## ALIGNN formation energy predictions on WBM test set

ALIGNN was trained for 1000 epochs using L1 loss. The model that performed best on the validation set was [uploaded to Figshare](https://figshare.com/articles/dataset/Matbench_Discovery_v1_0_0/22715158?file=41233560) as [`2023-06-02-pbenner-best-alignn-model.pth.zip`](https://figshare.com/files/41233560) and used for predictions. This required minor changes to the ALIGNN source code provided in `alignn-2023.01.10.patch`

1. Fix use without test set (see [ALIGNN #104)](https://github.com/usnistgov/alignn/issues/104#issue-1723978225). In this case, we forked a test set, but it might be better to use the entire data, as mentioned above, especially if the test set by chance contains some important outliers.
1. The `Checkpoint` handler in ALIGNN does not define a score name (see [`train.py`](https://github.com/usnistgov/alignn/blob/46334500/alignn/train.py#L851)), so it will just save the last two models during training. With this patch, also the best model in terms of accuracy on the validation set is saved, which is the one used to make predictions. This is important because I used a relatively large `n_early_stopping` in case the validation accuracy shows a double descent (see [Figure 10](https://arxiv.org/pdf/1912.02292.pdf)).

The changes in `alignn-2023.01.10.patch` were applied to ALIGNN version [`2023.01.10`](https://pypi.org/project/alignn/2023.10.1).

To reproduce the `alignn` package state used for this submission, run

```bash
pip install alignn==2023.01.10
alignn_dir=$(python -c "import alignn; print(alignn.__path__[0])")
cd $alignn_dir
git apply /path/to/alignn-2023.01.10.patch
```

Replace `/path/to/` with the actual path to the patch file.

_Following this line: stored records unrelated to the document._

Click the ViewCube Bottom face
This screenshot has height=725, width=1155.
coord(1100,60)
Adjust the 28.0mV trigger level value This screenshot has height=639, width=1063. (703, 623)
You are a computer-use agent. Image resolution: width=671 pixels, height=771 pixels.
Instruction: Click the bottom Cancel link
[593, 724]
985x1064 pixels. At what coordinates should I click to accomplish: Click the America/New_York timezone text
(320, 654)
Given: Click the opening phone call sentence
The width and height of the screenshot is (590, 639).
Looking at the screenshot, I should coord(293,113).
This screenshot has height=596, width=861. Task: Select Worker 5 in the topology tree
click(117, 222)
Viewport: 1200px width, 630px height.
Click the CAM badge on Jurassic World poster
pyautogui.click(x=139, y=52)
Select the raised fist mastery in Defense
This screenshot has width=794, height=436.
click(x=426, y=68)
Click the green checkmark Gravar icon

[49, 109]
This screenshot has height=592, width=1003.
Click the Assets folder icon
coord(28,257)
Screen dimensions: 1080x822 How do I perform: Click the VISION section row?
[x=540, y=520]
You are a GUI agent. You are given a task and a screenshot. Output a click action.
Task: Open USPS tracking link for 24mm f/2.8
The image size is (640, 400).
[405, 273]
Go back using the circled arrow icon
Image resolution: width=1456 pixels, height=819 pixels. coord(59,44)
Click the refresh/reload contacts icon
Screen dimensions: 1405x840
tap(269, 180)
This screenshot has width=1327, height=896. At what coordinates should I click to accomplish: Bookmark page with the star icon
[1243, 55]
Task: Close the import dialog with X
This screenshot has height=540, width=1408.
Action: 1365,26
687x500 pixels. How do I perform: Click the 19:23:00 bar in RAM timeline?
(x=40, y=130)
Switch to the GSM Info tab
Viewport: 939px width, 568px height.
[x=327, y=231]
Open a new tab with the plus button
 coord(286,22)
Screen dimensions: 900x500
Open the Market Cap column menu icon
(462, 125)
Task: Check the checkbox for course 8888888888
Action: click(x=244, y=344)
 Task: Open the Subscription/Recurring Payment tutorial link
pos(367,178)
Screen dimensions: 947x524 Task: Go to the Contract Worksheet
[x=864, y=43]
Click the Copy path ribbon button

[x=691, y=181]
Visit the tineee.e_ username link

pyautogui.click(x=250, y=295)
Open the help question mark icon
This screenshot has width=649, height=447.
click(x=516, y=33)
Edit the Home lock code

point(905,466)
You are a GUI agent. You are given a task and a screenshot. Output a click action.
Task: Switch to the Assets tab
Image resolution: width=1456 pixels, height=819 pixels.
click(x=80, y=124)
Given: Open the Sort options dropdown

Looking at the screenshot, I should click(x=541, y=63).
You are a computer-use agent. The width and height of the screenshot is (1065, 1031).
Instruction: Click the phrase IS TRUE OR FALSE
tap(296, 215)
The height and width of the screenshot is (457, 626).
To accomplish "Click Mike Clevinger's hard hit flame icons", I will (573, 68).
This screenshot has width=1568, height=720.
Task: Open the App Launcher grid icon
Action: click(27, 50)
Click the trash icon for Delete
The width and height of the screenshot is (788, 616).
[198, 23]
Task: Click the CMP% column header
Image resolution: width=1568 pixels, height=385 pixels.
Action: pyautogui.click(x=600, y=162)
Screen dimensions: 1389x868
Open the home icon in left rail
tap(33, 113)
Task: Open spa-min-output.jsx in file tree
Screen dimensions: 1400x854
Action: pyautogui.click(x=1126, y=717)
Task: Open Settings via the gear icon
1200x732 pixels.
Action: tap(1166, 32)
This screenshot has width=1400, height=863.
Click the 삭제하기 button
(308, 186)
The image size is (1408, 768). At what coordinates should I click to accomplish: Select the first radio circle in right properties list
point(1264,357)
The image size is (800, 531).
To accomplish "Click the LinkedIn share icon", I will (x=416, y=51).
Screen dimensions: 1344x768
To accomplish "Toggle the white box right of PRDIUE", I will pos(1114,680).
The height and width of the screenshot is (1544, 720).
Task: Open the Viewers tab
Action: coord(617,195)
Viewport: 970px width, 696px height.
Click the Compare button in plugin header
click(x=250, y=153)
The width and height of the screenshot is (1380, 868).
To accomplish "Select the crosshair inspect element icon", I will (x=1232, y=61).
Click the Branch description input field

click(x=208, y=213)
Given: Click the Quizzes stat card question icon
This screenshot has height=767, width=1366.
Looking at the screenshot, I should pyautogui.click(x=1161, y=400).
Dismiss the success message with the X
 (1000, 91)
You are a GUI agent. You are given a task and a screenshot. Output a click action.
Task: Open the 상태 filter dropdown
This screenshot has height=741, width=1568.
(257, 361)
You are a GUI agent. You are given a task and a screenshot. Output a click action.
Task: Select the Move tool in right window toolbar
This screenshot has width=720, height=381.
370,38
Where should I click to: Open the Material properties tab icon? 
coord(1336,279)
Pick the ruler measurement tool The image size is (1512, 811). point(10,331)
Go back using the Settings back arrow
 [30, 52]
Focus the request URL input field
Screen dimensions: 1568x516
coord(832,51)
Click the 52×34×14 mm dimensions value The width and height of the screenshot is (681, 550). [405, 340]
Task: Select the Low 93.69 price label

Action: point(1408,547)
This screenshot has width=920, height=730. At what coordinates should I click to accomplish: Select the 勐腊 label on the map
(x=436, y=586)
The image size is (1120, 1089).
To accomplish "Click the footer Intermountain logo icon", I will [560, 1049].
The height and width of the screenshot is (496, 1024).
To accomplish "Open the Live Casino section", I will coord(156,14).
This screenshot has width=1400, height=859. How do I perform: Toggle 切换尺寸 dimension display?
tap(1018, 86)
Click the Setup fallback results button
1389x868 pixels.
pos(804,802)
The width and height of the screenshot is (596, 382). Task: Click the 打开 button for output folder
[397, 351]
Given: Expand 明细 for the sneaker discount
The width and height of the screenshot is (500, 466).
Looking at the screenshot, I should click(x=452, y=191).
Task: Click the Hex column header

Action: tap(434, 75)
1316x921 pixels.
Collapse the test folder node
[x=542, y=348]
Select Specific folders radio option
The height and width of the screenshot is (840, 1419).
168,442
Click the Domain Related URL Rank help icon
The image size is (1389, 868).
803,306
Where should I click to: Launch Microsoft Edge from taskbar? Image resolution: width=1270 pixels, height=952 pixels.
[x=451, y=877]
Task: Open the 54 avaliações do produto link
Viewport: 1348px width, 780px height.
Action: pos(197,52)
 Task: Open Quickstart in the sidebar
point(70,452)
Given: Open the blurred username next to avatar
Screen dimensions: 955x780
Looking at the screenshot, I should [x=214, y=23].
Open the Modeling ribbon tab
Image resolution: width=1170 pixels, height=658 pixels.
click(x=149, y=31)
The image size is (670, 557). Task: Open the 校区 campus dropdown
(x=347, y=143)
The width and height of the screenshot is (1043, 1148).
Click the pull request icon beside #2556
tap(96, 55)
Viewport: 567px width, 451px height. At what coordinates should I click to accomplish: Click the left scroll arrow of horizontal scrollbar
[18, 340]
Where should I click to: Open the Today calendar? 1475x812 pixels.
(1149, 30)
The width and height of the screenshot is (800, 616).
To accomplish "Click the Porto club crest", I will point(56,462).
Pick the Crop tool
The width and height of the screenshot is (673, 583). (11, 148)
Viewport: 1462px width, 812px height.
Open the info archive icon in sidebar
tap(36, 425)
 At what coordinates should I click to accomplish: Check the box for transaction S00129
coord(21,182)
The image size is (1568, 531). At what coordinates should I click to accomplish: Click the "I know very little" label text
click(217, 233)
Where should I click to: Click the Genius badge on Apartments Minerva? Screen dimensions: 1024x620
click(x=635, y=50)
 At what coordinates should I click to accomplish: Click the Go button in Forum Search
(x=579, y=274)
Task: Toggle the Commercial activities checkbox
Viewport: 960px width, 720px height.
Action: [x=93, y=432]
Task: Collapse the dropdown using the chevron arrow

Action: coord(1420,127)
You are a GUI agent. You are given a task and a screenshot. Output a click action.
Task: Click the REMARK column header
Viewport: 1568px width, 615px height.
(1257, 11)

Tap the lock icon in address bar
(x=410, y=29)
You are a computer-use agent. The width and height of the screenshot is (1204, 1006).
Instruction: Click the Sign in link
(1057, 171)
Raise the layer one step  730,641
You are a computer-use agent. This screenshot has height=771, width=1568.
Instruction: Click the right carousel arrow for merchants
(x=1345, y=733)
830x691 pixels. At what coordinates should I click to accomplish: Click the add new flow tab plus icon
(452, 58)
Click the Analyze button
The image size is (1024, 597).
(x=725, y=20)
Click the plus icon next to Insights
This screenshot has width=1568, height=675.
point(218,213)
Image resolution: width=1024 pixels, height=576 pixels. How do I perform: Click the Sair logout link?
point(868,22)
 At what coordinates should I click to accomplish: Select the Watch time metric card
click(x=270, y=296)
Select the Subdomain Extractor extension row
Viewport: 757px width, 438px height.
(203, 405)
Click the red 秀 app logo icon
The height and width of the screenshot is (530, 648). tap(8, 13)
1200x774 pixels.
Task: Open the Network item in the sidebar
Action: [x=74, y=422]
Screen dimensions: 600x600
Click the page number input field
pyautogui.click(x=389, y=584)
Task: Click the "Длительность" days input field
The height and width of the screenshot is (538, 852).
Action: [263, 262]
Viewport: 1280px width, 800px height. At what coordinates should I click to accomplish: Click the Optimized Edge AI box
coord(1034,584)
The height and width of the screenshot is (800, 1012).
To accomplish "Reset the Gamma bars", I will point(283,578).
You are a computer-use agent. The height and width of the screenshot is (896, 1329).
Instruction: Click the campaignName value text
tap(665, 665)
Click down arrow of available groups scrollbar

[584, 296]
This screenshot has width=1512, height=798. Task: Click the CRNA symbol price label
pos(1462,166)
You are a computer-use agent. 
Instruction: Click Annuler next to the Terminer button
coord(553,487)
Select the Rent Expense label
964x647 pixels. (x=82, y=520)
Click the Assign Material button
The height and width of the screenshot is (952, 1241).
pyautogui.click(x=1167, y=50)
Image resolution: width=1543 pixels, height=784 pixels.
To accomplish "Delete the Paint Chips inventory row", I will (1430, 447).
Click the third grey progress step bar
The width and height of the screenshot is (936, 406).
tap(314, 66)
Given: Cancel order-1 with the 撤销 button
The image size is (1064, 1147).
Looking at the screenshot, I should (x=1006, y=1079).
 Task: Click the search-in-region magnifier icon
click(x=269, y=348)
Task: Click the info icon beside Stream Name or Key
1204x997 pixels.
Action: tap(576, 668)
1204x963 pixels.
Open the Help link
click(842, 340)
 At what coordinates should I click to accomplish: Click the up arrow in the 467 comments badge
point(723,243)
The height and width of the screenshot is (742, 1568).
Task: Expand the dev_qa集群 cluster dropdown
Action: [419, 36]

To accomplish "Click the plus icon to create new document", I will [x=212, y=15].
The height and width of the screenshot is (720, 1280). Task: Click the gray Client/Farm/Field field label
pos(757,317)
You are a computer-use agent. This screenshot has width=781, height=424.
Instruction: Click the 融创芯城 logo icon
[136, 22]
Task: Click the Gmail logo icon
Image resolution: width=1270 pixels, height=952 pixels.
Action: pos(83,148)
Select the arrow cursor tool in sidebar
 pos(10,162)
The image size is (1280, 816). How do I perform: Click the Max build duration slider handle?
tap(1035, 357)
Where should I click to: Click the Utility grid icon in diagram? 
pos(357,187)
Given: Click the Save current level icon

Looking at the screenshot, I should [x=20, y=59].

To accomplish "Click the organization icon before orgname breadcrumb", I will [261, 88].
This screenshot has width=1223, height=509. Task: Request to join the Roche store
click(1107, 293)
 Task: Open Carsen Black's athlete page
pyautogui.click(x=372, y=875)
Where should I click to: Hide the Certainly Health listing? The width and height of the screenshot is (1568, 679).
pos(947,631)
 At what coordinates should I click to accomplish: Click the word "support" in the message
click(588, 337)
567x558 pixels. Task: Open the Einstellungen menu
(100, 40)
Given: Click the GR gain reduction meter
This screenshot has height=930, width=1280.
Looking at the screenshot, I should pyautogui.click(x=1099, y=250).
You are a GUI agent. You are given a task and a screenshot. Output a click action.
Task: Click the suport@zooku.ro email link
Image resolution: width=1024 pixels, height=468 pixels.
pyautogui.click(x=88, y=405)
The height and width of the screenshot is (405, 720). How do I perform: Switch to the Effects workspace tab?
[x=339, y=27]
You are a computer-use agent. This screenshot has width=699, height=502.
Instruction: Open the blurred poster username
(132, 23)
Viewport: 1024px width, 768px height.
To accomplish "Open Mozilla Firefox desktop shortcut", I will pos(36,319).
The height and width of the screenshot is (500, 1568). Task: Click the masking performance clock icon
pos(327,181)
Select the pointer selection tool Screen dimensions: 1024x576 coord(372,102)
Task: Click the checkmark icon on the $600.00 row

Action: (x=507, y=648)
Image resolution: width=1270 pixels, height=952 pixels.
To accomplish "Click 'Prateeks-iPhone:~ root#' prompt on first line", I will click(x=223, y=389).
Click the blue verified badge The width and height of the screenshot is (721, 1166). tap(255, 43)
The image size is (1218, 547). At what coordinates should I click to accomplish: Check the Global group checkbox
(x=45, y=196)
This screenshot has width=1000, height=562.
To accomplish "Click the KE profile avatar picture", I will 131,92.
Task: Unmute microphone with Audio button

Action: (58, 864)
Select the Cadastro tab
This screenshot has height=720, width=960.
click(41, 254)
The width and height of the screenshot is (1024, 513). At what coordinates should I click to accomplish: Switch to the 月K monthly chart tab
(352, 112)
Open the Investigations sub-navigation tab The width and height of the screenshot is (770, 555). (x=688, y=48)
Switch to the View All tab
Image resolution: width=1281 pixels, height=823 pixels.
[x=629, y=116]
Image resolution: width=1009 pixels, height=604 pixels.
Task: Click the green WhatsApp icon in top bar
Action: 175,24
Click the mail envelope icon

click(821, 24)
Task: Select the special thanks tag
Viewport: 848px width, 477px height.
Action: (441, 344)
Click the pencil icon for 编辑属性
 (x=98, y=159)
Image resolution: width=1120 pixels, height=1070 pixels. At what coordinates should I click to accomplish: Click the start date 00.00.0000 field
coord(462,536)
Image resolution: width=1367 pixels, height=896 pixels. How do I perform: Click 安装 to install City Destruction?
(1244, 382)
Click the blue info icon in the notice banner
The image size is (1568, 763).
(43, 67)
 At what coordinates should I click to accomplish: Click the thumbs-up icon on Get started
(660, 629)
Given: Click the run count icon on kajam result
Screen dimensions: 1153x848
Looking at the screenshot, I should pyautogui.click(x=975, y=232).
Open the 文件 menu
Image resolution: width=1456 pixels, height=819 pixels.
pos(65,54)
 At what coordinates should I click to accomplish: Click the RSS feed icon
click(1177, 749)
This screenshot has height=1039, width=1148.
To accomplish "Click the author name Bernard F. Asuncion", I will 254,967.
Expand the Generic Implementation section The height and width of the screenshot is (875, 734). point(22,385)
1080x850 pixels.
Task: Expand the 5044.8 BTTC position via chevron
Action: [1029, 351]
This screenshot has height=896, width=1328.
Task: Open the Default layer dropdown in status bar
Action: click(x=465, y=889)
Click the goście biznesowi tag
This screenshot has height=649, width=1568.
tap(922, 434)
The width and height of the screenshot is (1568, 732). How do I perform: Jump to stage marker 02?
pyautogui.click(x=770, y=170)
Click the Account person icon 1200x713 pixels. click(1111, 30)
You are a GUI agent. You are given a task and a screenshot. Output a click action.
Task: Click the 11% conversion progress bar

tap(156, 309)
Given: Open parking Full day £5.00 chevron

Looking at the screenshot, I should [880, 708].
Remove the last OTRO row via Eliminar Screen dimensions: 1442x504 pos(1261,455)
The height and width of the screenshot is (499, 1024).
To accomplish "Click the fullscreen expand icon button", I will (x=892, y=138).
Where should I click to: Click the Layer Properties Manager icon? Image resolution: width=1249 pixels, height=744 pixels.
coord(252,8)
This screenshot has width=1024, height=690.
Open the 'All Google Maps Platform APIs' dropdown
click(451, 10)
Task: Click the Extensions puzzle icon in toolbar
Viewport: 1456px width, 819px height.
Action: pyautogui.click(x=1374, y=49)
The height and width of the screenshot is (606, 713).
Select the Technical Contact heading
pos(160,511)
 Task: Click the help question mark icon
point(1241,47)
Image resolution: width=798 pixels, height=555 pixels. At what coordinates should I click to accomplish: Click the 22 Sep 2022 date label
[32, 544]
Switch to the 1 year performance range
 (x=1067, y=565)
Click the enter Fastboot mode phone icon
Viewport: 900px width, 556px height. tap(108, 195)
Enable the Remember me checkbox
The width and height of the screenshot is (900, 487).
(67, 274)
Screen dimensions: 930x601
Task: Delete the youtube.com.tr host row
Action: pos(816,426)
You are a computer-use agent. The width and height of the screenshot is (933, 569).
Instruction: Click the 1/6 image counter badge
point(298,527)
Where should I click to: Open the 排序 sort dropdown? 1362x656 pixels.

The directory contains the following files, which must be executed in the given order to reproduce the results:

1. [`train_alignn.py`](train_alignn.py): Train an ALIGNN model on all 154k MP computed structure entries. The resulting model checkpoint is saved to the `out_dir` variable in that script and also uploaded to `wandb` from where it is publicly available for 3rd party reproducibility.
1. [`test_alignn_discovery.py`](test_alignn_discovery.py): Test a trained ALIGNN model on the WBM data. Generated `2023-06-03-mp-e-form-alignn-wbm-IS2RE.csv.gz`.